The track’s video, shot on grainy Super 8, is a collision of expectations. Figures in balaclavas hold flowers—society sees the mask, he argues, but underneath “we are full of flowers, you know? It’s a visual metaphor for the gap between perception and reality, between what people expect from Arabs and what they actually are.
Earlier this year, everything came full circle in an unexpected way. BADER returned to Syria for the first time since departing for Belgium, helping renovate the family home after Israeli bombing had damaged it. The trip was heavy, emotional, but at a Damascus club, something happened. Khalil, who had quit DJing decades earlier, heard his brother play and felt something reawaken. “Once he entered the club, he heard the music… And he made it like really low clubby sound. And I played the best DJ set ever… And he told me, ‘Man, I want to DJ again.'” Now Khalil is back in the scene after decades away, the brothers united by the same rebellious spirit that started it all.
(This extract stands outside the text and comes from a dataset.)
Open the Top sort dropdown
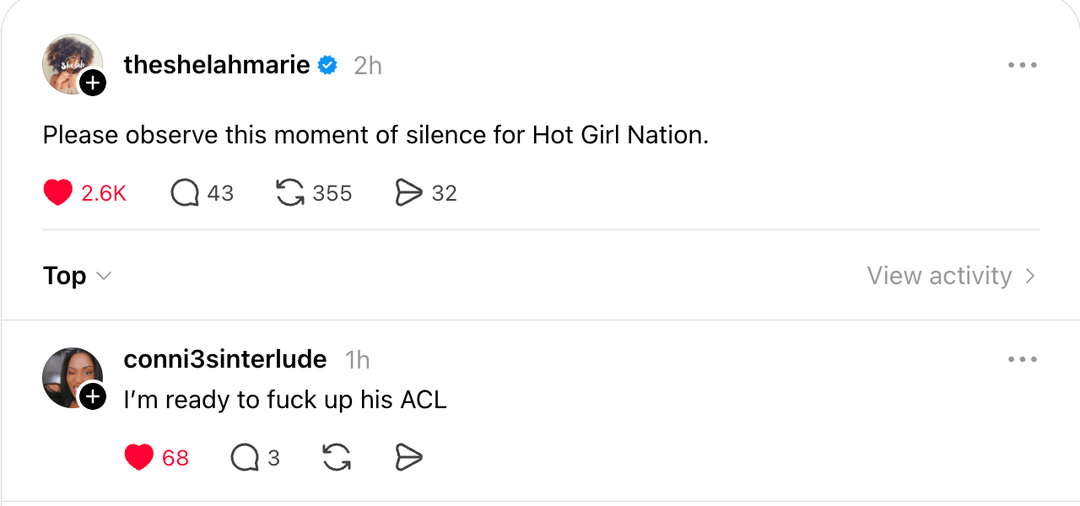Screen dimensions: 1080x506 pos(77,276)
This vision of bringing authentic underground culture back to the region drives everything BADER does. The anti-perfect manifesto continues in Belgium’s neighborhoods, where kids are learning that making art matters more than making it pretty, that energy trumps technique. But his ambitions stretch far beyond Europe. He’s done with the DJ-for-hire circuit, building instead toward a live show where he’ll bring friends in balaclavas and kuffiyas (on their head and not on their ass as BADER liked to point out, real shit).
He wants to “leave everything in Europe… go back to Damascus and organize a party Friday in Amman, Saturday in Damascus, and then do the after in Beirut.” He’s planning a festival in Syria with Palestinian anti-pop legend Shadi Zaktan and other artists, funded not by European NGOs but by selling parties and merchandise themselves through his record label SAWNA—a deliberately misspelled version of the trendy SWANA acronym.
BADER is creating pathways for the next generation of artists who refuse to fake things they don’t have. The movement extends from WhatsApp collaborations to hood studios to Syrian clubs, all connected by the simple belief that sometimes the most powerful thing you can do is refuse to clean up your sound for anyone else’s comfort.